— Start —

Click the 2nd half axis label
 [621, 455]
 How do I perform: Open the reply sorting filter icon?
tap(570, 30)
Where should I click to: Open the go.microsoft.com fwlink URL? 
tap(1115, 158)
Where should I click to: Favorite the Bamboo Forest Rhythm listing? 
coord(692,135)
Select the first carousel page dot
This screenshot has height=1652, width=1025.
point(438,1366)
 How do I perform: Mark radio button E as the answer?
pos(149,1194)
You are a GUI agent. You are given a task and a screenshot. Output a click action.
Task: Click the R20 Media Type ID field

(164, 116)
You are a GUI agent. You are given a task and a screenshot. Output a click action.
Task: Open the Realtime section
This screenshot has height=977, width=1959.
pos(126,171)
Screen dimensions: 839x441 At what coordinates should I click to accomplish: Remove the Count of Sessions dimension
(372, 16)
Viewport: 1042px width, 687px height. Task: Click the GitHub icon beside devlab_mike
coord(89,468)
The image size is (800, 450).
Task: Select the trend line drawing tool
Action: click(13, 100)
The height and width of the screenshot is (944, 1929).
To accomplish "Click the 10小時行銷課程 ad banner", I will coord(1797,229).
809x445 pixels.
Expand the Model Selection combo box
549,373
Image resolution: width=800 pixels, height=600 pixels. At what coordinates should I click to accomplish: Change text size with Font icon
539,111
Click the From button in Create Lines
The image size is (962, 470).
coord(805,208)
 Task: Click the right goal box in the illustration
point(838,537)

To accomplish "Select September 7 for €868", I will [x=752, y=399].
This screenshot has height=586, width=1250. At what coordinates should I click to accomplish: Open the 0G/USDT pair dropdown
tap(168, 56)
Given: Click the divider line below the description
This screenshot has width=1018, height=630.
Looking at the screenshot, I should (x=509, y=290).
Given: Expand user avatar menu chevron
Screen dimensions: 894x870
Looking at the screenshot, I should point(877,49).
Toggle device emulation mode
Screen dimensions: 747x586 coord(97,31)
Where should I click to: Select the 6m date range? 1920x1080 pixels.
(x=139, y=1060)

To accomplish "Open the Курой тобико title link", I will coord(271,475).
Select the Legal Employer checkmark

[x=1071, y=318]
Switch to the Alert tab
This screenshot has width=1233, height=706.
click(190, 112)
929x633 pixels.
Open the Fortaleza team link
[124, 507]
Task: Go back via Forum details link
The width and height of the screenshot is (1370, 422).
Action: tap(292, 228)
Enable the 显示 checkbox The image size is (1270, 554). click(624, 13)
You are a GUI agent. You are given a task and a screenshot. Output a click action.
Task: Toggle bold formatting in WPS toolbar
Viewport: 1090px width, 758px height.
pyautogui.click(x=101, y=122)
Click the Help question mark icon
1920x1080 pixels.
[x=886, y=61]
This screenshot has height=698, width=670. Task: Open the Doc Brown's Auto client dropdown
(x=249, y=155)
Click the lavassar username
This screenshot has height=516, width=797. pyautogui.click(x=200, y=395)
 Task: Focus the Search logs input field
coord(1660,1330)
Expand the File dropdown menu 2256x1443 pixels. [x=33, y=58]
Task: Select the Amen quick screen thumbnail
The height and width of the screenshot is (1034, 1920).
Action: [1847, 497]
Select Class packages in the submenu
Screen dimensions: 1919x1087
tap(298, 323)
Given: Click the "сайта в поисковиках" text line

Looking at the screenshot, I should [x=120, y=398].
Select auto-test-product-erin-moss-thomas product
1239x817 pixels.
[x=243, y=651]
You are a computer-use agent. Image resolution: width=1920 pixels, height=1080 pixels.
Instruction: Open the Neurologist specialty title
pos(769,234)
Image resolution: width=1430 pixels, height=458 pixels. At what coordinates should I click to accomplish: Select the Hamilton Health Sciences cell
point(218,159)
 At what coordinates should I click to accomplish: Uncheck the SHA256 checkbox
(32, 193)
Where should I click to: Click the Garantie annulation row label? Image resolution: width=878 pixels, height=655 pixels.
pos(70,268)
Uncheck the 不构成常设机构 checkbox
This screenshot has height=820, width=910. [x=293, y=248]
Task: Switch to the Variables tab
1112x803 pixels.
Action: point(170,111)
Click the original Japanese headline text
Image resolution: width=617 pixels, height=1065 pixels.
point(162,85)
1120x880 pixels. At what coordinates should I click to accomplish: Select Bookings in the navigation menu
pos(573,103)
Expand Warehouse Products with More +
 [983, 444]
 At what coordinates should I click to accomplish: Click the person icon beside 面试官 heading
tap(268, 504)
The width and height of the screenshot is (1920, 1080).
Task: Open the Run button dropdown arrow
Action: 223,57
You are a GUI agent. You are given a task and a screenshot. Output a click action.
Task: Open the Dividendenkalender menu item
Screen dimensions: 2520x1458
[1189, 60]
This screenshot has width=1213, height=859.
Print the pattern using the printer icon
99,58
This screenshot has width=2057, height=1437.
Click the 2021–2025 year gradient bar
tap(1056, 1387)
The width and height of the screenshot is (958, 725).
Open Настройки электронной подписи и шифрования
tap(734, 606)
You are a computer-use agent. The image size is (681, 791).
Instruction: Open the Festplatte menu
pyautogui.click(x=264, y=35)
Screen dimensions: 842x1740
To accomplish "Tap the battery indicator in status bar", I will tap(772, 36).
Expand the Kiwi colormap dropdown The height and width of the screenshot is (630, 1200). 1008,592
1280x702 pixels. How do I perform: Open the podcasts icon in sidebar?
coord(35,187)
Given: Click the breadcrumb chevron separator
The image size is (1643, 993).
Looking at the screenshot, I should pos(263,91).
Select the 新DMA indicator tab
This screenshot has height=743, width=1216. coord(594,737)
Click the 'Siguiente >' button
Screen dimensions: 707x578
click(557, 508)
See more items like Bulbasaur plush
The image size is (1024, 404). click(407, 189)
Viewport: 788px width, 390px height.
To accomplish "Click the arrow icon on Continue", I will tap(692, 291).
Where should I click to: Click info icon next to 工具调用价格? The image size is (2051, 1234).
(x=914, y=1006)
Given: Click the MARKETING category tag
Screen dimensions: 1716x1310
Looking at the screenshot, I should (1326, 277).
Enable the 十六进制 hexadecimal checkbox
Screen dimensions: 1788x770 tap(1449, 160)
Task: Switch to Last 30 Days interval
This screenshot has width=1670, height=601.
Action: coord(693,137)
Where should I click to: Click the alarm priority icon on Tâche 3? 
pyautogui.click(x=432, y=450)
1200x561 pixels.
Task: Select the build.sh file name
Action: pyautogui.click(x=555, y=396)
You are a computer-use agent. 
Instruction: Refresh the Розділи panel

— End —

WORK TO DO> Can you print the material above word for word, from its very first line through the line containing "will [x=752, y=399].", including that line?

TASK RESPONSE>
Click the 2nd half axis label
 [621, 455]
 How do I perform: Open the reply sorting filter icon?
tap(570, 30)
Where should I click to: Open the go.microsoft.com fwlink URL? 
tap(1115, 158)
Where should I click to: Favorite the Bamboo Forest Rhythm listing? 
coord(692,135)
Select the first carousel page dot
This screenshot has height=1652, width=1025.
point(438,1366)
 How do I perform: Mark radio button E as the answer?
pos(149,1194)
You are a GUI agent. You are given a task and a screenshot. Output a click action.
Task: Click the R20 Media Type ID field

(164, 116)
You are a GUI agent. You are given a task and a screenshot. Output a click action.
Task: Open the Realtime section
This screenshot has height=977, width=1959.
pos(126,171)
Screen dimensions: 839x441 At what coordinates should I click to accomplish: Remove the Count of Sessions dimension
(372, 16)
Viewport: 1042px width, 687px height. Task: Click the GitHub icon beside devlab_mike
coord(89,468)
The image size is (800, 450).
Task: Select the trend line drawing tool
Action: click(13, 100)
The height and width of the screenshot is (944, 1929).
To accomplish "Click the 10小時行銷課程 ad banner", I will coord(1797,229).
809x445 pixels.
Expand the Model Selection combo box
549,373
Image resolution: width=800 pixels, height=600 pixels. At what coordinates should I click to accomplish: Change text size with Font icon
539,111
Click the From button in Create Lines
The image size is (962, 470).
coord(805,208)
 Task: Click the right goal box in the illustration
point(838,537)

To accomplish "Select September 7 for €868", I will [x=752, y=399].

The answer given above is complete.